1. MY EDITOR IS A SADIST

I called my editor a sadist only for shock value. Actually, he’s an engaging, gentle fellow who likes dogs. But he’s also a demanding, meticulous taskmaster, much smarter than me. After a month reviewing my manuscript, he produced 60 PAGES of notes, single spaced, outlining my deficiencies as a writer and a human being. He didn’t say, “put a comma here, and choose a different word there.” It was more like, “the entire structure of your manuscript sucks, and here are the 5000 things you must do in the re-write.” I highly recommend him.

2. PEOPLE KEEP ASKING ME WHEN MY BOOK WILL BE FINISHED

It takes a lot of time to answer the same question, several times per day. I wish my mum would stop calling.

3. WORD COUNT

My book is a memoir, and the book industry has decided memoirs by non-famous people (me, so far) must be 80,000 to 90,000 words to sell. No one in the industry talks about the number of pages…my book would fit on one page if the type was really, really tiny. A 90,000 word book will be about 275 to 300 pages, depending.

My first draft was 140,000 words. I cut it to 120,000 words before I gave it to my editor, knowing it would be cut further. My editor told me to cut about 40,000 more words because they were either crap or the stories didn’t fit my narrative arc (I didn’t know I had a narrative arc). That got me down to 80,000, but my editor also said I had to fill in all the missing parts to make the story flow. That got me back up to 130,000. I’ve been cutting for the last three months, almost there with 102,000 words.
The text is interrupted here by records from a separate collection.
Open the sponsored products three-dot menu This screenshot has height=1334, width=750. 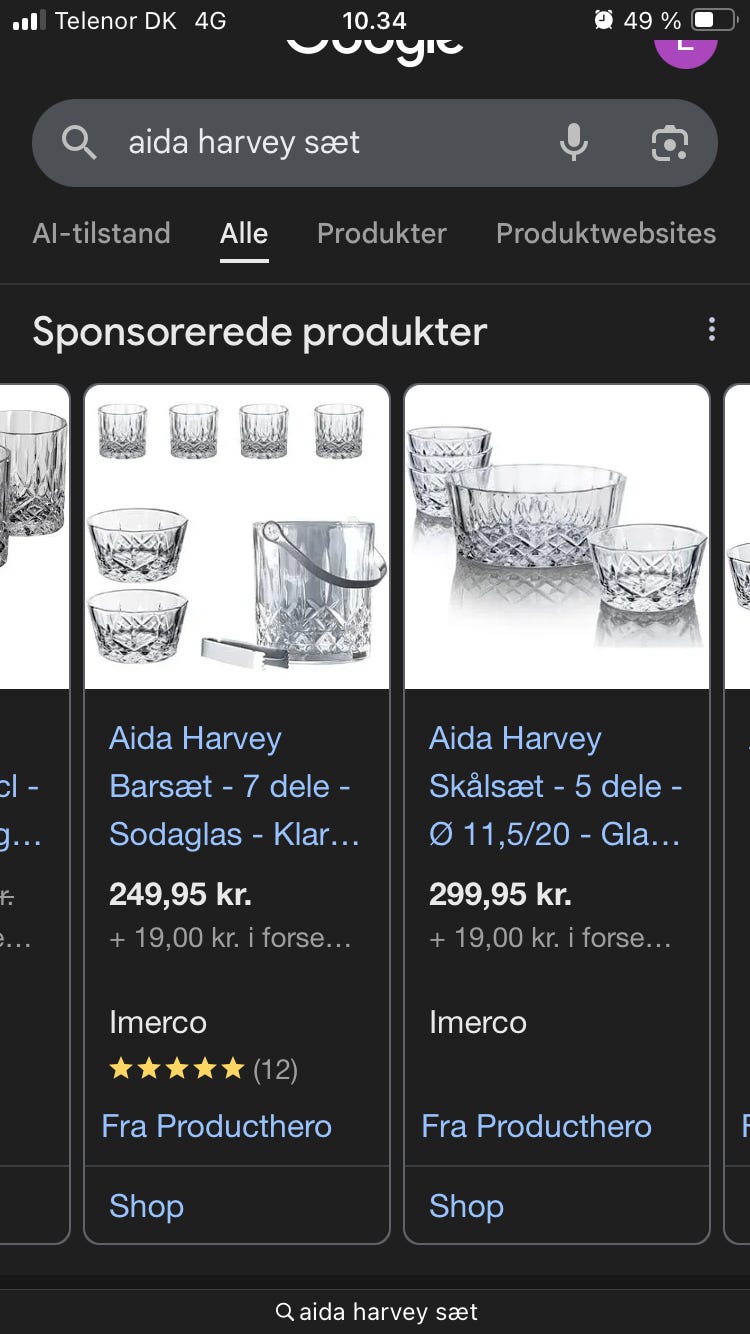pyautogui.click(x=711, y=330)
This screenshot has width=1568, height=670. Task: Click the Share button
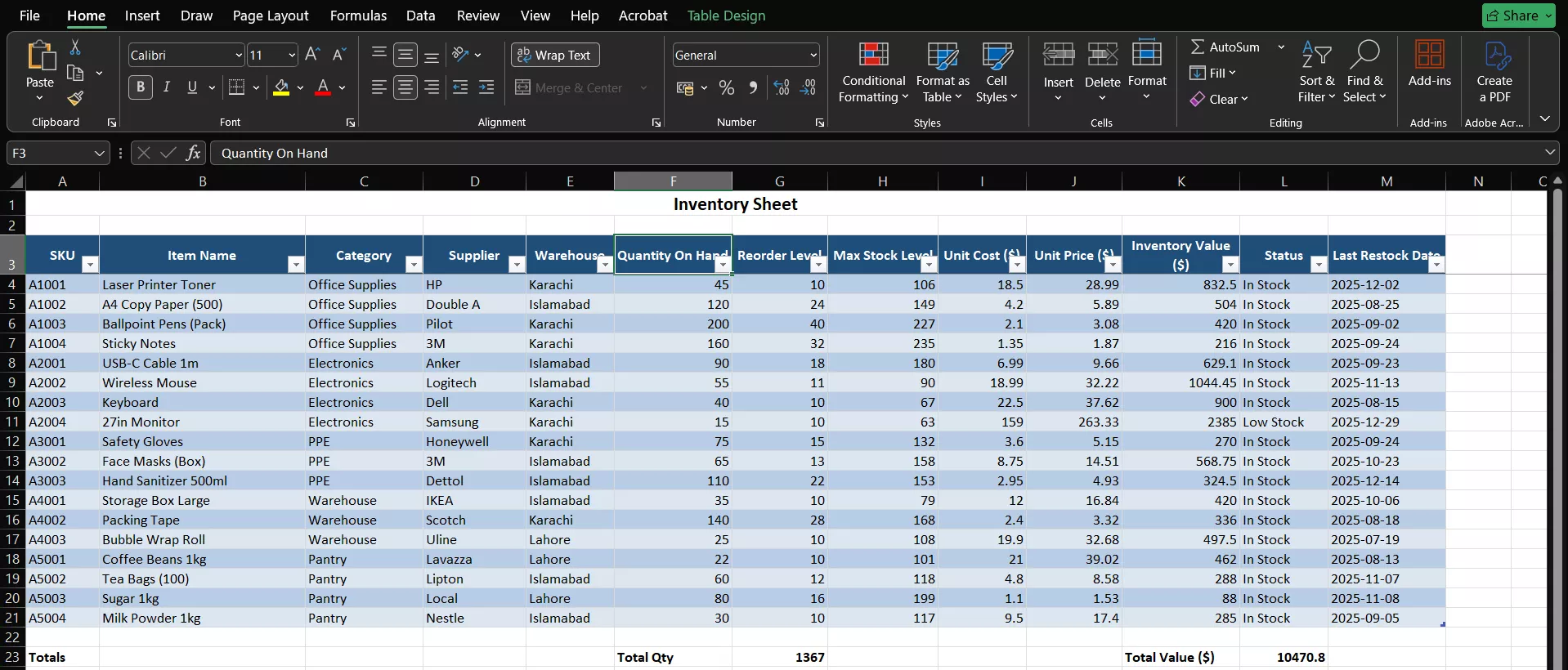[x=1512, y=16]
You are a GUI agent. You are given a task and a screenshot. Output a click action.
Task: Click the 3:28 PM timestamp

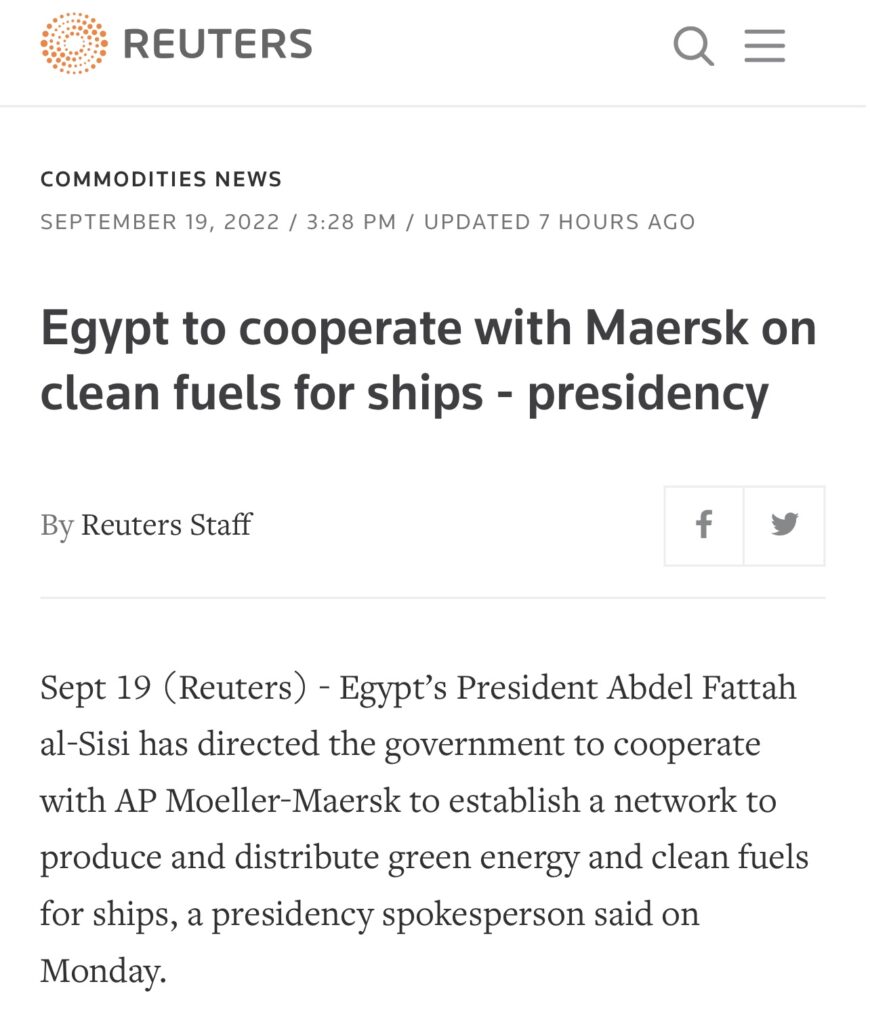pyautogui.click(x=351, y=221)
See why it’s taken so long? I’ve already written two books’ worth of words.

4. PERIODS OF DEPRESSION

Everything I read on publishing tells me it’s impossible to get published, that most writers starve. Except the Chicken Soup For the Soul series has sold 500 MILLION copies. That’s not even literature, just a set of worn stories and platitudes collected by the “author.” Understand the depression now?

5. SOCIAL MEDIA

Time spent on Twitter, Facebook and designing and feeding my website is time spent not writing. However, every agent and publisher will enquire about my social platform, my “personal brand.” As my wife says, “Billy, I think social media is cheesier than you want to be.”

6. WILLIAM

I share my given name with the greatest writer in the history of the English language. That’s a lot of pressure.

7. TOO MANY CUTE BARISTAS AT DELANY’S COFFEE SHOP

8. ADVERBS ARE NOT MY FRIEND

Writing guides have established that adverbs are for lazy writers (so I must be lazy). I shouldn’t use, “walk slowly,” but rather “saunter.” I should substitute “sprint” for “run quickly.” I spend a great deal of time searching for more descriptive verbs. I’ve cut thousands of sneaky adverbs since reading the writers’ bible, “On Writing” by Stephen King.